*** TRECHO DO DOCUMENTO

Opinião

Mato Grosso: palco da primeira crítica teatral no Brasil

Redação DM

Publicado em 15 de dezembro de 2015 às 22:47 | Atualizado há 9 anos

Conforme ousamos demonstrar no livro “Teatro Experimental do Negro em Goiás” (Tengo), a circular nos primeiros meses do ano de 2016, a arte teatral, do ponto de vista dos “donos do poder” e da história oficial, não se preocupou com a defesa do segmento social negro, escravo no Centro-Oeste por mais de 200 anos, começando no início do século XVIII, alcançando 1888, com a suposta Abolição, que todos sabemos ter sido muito mais retórica do que real, o transformado em escória da sociedade, se não bastasse a surpreendente emergência de outras nocivas ou piores modalidades de escravidões, ainda presentes, como a “de fato”, a “branca”, a “indireta”, dentre outras, características desse sistema político-econômico neoliberal de nossos dias, existentes em Goiás e Mato Grosso, onde já estão sendo fustigadas pela mídia e combatidas pelas leis brasileiras e de outros países.

******
*** INFORMAÇÕES FORNECIDAS

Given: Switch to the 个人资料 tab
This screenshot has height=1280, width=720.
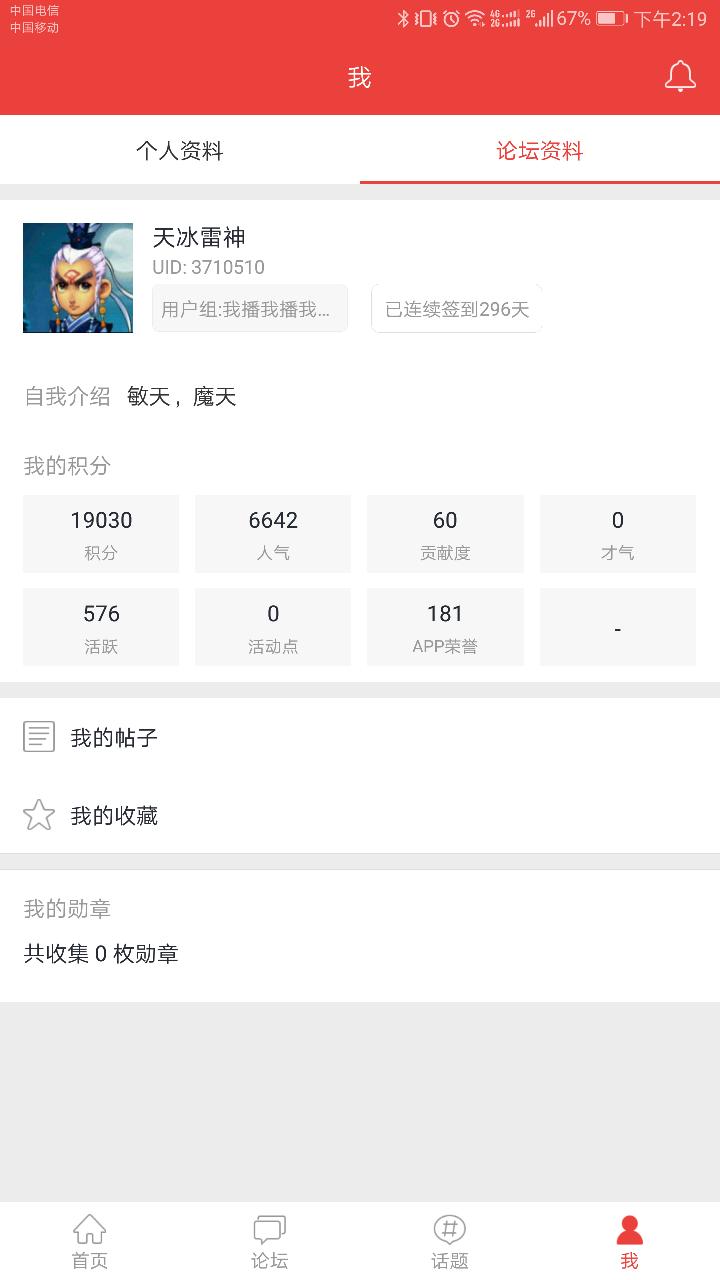Looking at the screenshot, I should tap(180, 151).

******

O QUE PRODUZIR
Liste todas as modalidades de escravidão que o trecho do documento apresenta entre aspas como ainda presentes. O material não tem relação alguma com o trecho do documento.

RESPOSTA À TAREFA
- "de fato"
- "branca"
- "indireta"